Monday, April 22, 2013

The Art of Herding Chickens

Let me tell you people something...chicken herding ain't easy!!  Believe me, I know...I've had a year of experience.
My first experience with the chickens a year 1/2 ago

Andrew's sister lives out near Fort Adams in Newport and has chickens. Not exactly legal chickens, but a coop with chickens.  This batch started out at 10, we now have 7 - 3 white, 3 red and Falcon, the Chilean chicken who lays blue eggs.  Cath and her family live in NYC during the school year, so Andrew and I take care of the chickens while they're away.  The reward: the most delicious eggs you've ever tasted.  8-10 every other day. Straight from the chicken's butt.

Apparently chickens need showers too
Usually Andrew or myself let the chickens out in the morning and come back sometime between 5-7pm to put them away.  As a non-animal person, this is one of my least favorite parts of the day.  Just imagine the scene: Andrew and I are running around the muddy back yard, trying to coax the chickens to the coop, one goes this way and the other goes that way, usually into the prickly brambles and bushes; after 5 minutes of this I am yelling at the chickens, asking if they want to be eaten by a coyote for dinner, threatening to kick them and telling them they have got to be the dumbest animals alive.

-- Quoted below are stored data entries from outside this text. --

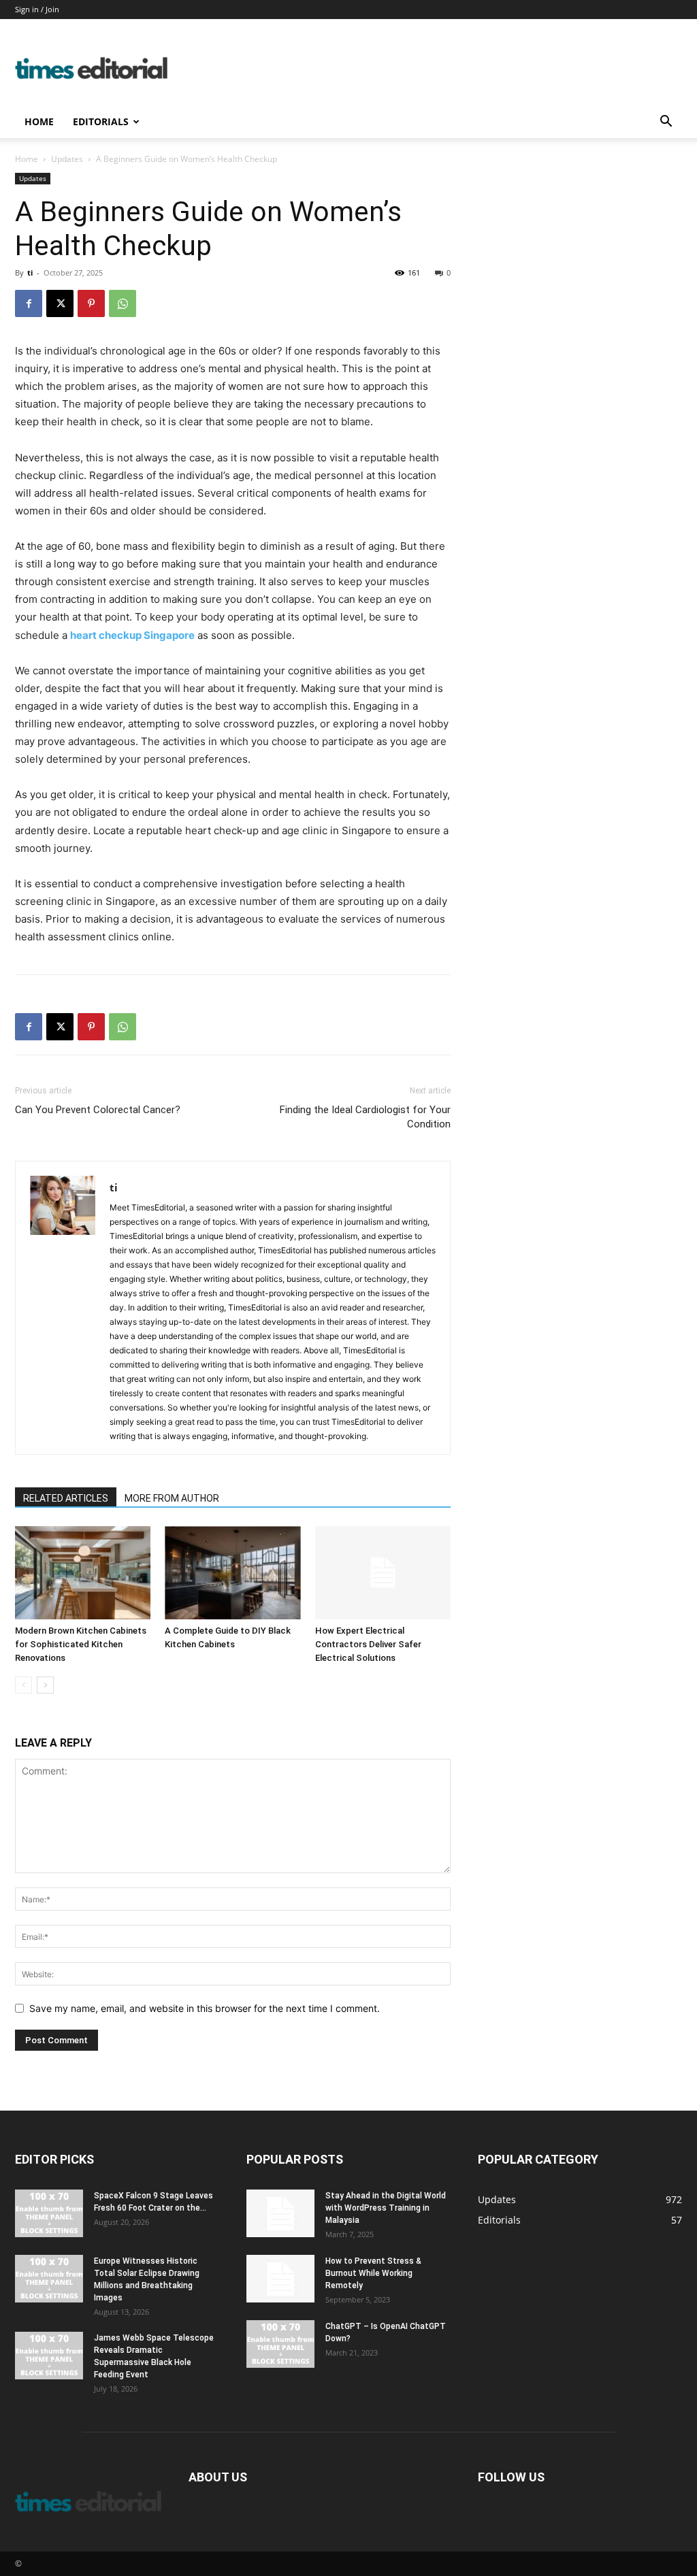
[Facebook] (28, 303)
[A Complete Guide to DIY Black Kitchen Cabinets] (232, 1572)
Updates (67, 159)
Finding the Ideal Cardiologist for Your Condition (365, 1117)
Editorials (101, 121)
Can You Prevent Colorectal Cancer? (97, 1110)
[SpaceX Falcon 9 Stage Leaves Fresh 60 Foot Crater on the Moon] (49, 2213)
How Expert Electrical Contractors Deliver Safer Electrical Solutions (368, 1644)
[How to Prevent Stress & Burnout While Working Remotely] (280, 2278)
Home (39, 121)
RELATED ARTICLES (65, 1498)
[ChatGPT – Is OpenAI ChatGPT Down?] (280, 2344)
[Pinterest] (91, 303)
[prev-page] (23, 1685)
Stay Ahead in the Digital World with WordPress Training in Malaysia (385, 2208)
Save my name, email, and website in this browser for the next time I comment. (204, 2008)
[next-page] (45, 1685)
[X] (60, 303)
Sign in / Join (37, 9)
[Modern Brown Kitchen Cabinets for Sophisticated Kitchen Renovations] (82, 1572)
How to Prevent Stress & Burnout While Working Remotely (373, 2273)
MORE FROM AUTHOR (172, 1498)
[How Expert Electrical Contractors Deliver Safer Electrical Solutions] (383, 1572)
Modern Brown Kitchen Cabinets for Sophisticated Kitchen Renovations (80, 1644)
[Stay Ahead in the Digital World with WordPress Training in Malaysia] (280, 2213)
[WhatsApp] (122, 303)
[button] (665, 122)
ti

This is where the art of chicken herding comes in... 

1. Leave the door of the run open.  
2. Andrew must be the "face" out in front, throwing some stale cracker or popcorn from the house.  They are soothed by his voice and come running to see him. Go figure. 
3. I must come from behind and never say a word, otherwise they run like hell.  
4. Then start the herd, moving them closer and closer to Andrew, thus closer to the coop. 
5. Eventually they will all run like idiots right into the run if the cracker is thrown just at the right angle and you have them cornered. 

                                           ....if only it were that easy every time. 

It varies by day, but sometimes we are missing a few: they are hiding under the porch, in the neighbor's yard, or just conveniently in the house (ie. the shower - chickens need a bath, right?!) My favorite is when one chicken is left. ONE. Really?!? What makes you so entitled Mr. Chicken that you think you don't have to go into the coop when everyone else does?! It's true with humans too - there is always one.

But, if you get her cornered, threaten to kick 'em and chase her yelling...she squats and you grab her...GAME OVER!  Another success in the art of chicken herding.